Methods: We searched CENTRAL, MEDLINE, and Embase from 1970 until January 2019 to identify randomized controlled trials (RCTs) in T1D patients treated with insulin and oral hypoglycemic agents or glucagon-like peptide-1 receptor agonists. We performed network meta-analyses using Bayesian models and generated rankings of the different hypoglycemic agents by generation mixed treatment comparison.

Results: With 23 RCTs (n =3,839), we performed the network meta-analysis using eight groups; 1) insulin alone, 2) insulin and metformin, 3) insulin and canagliflozin, 4) insulin and dapagliflozin, 5) insulin and empagliflozin, 6) insulin and sotagliflozin, 7) insulin and liraglutide, and 8) insulin and exenatide. Compared with insulin alone, HbA1c was significantly lower in the group treated with insulin and sotagliflozin (mean difference: -0.43%; 95% Crl: -0.66, -0.20). Total daily insulin dose was significantly lower in the insulin and sotagliflozin group by 6.4 U/day than other groups. Compared with insulin alone, body weight was decreased in the group with insulin and canagliflozin by 4.5 kg, insulin and sotagliflozin by 2.8 kg, insulin and liraglutide by 4.5kg, and insulin and exenatide by 5.1 kg, respectively. Severe hypoglycemic episodes did not differ between the groups.
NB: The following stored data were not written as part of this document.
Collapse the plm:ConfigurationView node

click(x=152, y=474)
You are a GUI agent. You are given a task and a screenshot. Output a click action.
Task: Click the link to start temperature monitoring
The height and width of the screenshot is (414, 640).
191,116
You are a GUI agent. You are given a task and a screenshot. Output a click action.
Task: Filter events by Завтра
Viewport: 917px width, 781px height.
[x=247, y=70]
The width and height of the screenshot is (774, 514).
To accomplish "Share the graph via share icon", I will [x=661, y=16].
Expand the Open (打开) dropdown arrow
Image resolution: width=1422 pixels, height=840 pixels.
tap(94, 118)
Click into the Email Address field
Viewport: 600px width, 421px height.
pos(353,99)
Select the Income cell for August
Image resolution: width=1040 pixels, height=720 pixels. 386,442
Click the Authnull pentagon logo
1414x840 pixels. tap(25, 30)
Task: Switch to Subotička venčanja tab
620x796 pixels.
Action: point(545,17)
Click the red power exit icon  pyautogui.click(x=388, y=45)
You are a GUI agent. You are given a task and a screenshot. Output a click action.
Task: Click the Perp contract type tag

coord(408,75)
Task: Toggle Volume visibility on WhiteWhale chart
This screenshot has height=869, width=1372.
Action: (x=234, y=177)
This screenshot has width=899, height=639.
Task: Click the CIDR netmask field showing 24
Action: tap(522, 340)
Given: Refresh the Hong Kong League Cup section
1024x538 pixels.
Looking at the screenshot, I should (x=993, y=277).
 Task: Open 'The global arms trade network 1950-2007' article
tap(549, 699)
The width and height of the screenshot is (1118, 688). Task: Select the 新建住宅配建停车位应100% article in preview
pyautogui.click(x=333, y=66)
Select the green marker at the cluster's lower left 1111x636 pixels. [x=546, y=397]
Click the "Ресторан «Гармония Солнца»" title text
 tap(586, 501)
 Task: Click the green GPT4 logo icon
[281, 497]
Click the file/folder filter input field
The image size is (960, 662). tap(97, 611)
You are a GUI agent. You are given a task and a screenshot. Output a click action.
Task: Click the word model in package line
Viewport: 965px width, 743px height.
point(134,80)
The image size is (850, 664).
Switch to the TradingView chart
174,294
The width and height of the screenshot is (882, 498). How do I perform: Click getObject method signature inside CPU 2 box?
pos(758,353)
Conclusions: In patients with T1D, sotagliflozin treatment combined with insulin decreased HbA1c levels, insulin dose, and body weight without hypoglycemia compared with insulin monotherapy. Combined treatment of canagliflozin, liraglutide, or exenatide with insulin was also effective in weight loss compared with insulin alone in these patients.

Disclosure

Y. Kim: None. S. Hwang: None. S. Lim: None.